* [Record set]
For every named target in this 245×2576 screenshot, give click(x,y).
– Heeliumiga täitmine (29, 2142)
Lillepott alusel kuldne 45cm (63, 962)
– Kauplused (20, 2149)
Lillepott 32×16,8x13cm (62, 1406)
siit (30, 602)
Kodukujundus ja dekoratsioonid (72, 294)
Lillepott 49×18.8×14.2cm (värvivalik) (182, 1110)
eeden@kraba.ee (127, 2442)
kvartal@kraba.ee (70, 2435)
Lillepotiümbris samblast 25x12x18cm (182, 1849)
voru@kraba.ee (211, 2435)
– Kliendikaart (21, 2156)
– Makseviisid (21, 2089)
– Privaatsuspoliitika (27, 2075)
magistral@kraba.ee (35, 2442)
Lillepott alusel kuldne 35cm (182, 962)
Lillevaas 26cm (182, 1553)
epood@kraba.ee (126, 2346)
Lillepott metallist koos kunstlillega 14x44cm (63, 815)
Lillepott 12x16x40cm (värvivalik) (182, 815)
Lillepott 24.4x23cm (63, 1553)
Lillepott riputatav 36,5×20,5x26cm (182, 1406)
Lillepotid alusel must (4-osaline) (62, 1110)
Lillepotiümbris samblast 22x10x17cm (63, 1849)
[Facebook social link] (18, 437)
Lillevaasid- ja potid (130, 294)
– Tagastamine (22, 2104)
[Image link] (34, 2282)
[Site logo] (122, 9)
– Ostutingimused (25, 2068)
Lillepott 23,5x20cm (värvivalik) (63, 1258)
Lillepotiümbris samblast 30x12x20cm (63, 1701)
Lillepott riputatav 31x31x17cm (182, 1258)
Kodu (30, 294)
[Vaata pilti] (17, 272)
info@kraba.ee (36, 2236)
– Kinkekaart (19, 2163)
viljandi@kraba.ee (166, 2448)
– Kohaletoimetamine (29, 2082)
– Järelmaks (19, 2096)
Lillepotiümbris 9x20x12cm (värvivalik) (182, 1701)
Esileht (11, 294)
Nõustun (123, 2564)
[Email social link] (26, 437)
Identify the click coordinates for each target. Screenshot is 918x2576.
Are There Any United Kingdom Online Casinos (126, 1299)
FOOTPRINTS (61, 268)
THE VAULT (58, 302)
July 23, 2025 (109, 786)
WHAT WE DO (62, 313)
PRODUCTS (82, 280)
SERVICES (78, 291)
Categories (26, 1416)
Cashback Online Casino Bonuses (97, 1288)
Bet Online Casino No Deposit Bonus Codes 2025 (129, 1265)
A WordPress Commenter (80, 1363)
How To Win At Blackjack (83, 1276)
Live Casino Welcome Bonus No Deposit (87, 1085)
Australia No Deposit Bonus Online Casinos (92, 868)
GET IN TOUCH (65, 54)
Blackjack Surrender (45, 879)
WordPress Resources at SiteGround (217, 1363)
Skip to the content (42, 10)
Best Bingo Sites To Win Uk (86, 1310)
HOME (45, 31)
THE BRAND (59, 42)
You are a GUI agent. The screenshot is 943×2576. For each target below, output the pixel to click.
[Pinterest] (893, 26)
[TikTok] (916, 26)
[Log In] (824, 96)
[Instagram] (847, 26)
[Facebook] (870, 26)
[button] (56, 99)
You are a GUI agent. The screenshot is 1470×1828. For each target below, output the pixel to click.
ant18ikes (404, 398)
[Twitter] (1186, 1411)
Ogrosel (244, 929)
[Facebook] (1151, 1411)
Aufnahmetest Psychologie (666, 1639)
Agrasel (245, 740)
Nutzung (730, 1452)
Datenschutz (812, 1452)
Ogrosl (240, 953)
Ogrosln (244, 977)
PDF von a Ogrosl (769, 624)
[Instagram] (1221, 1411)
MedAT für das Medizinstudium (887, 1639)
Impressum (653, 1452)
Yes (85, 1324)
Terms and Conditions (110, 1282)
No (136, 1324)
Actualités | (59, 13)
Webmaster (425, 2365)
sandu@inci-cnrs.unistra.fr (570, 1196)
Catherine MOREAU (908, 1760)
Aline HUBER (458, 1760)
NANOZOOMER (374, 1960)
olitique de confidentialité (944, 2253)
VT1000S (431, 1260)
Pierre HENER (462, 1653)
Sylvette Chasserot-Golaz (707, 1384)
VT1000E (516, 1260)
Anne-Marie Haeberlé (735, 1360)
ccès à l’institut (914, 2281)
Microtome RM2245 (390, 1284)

* [Your instructions]
Look above for the line containing "voru@kraba.ee (211, 2435)" and the line containing "Live Casino Welcome". Transcribe both, with the lines between them, exactly.

* [Result of the exercise]
voru@kraba.ee (211, 2435)
– Kliendikaart (21, 2156)
– Makseviisid (21, 2089)
– Privaatsuspoliitika (27, 2075)
magistral@kraba.ee (35, 2442)
Lillepott alusel kuldne 35cm (182, 962)
Lillevaas 26cm (182, 1553)
epood@kraba.ee (126, 2346)
Lillepott metallist koos kunstlillega 14x44cm (63, 815)
Lillepott 12x16x40cm (värvivalik) (182, 815)
Lillepott 24.4x23cm (63, 1553)
Lillepott riputatav 36,5×20,5x26cm (182, 1406)
Lillepotid alusel must (4-osaline) (62, 1110)
Lillepotiümbris samblast 22x10x17cm (63, 1849)
[Facebook social link] (18, 437)
Lillevaasid- ja potid (130, 294)
– Tagastamine (22, 2104)
[Image link] (34, 2282)
[Site logo] (122, 9)
– Ostutingimused (25, 2068)
Lillepott 23,5x20cm (värvivalik) (63, 1258)
Lillepotiümbris samblast 30x12x20cm (63, 1701)
Lillepott riputatav 31x31x17cm (182, 1258)
Kodu (30, 294)
[Vaata pilti] (17, 272)
info@kraba.ee (36, 2236)
– Kinkekaart (19, 2163)
viljandi@kraba.ee (166, 2448)
– Kohaletoimetamine (29, 2082)
– Järelmaks (19, 2096)
Lillepotiümbris 9x20x12cm (värvivalik) (182, 1701)
Esileht (11, 294)
Nõustun (123, 2564)
[Email social link] (26, 437)
Identify the click coordinates for each target. Screenshot is 918x2576.
Are There Any United Kingdom Online Casinos (126, 1299)
FOOTPRINTS (61, 268)
THE VAULT (58, 302)
July 23, 2025 (109, 786)
WHAT WE DO (62, 313)
PRODUCTS (82, 280)
SERVICES (78, 291)
Categories (26, 1416)
Cashback Online Casino Bonuses (97, 1288)
Bet Online Casino No Deposit Bonus Codes 2025 (129, 1265)
A WordPress Commenter (80, 1363)
How To Win At Blackjack (83, 1276)
Live Casino Welcome Bonus No Deposit (87, 1085)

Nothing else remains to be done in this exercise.